There are few things less appealing than a blank white wall. It just screams “I’m boring as hell” whereas an over cluttered one seems to state that the owner is out of their mind.
One out of the four walls in my room is currently blank and it’s slowly killing me inside. I’ve tried to fix my situation before but the poster frame came crashing down in the middle of the night, hitting me while I was sleeping. (It was positioned right over my bed.) After a good twenty minutes of hyperventilating I decided to leave the wall alone for a while, or maybe just wait until I move out of sublet and can use the G-d sends that are hammer and nails.
Until then, I’ve been looking at ulterior ways to decorate space in which it’s both aesthetically interesting and unique while still maintaining personal style.

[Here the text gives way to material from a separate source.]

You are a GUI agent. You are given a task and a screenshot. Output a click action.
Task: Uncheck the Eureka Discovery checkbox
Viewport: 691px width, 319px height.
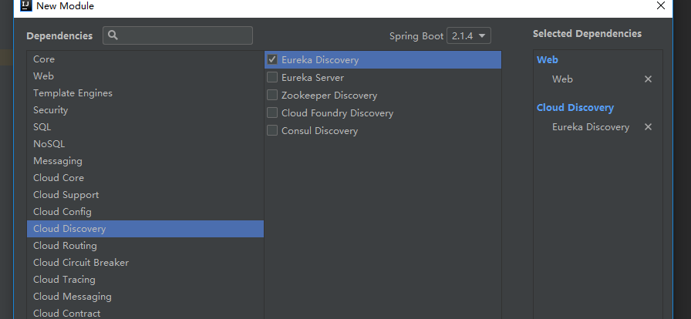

This reminds me of an Anthropologie display where they artfully hang their dishware on the wall as another excuse to buy their plates. Sometimes they even throw moss or fishing net up there like a drunken housewife’s futile attempt at shabby chic. Well played Anthropologie, well played.
Like any fun-loving narcissist I accept the challenge of hanging mirrors wherever humanly possible. I love the juxtaposition of all these different sized ones with a heavy brocade frame, and it looks amazing in real life — the fifth avenue Juicy Couture store currently has them all along their winding staircase. Why was I in there? Because I can’t accept the fact that I’m no longer sixteen.
Once again this falls under the category of, “when hell freezes over and I have more space…” but I think this cabinet is freaking genius. The differing geometric forms of Capn’ Crunch and spaghetti artfully serve a double purpose and they won’t get lost in the back of a overhead cabinet.
When all else fails, an otherwise simple or understated image can make a bold look. Half the battle is a vibrant color in an otherwise sparse background, regardless of whether or not you can color inside the lines.
Or if you’re really feeling adventurous, you can really make a statement with a shitload of knives and enough contempt to drive it into the dry board. Cheers!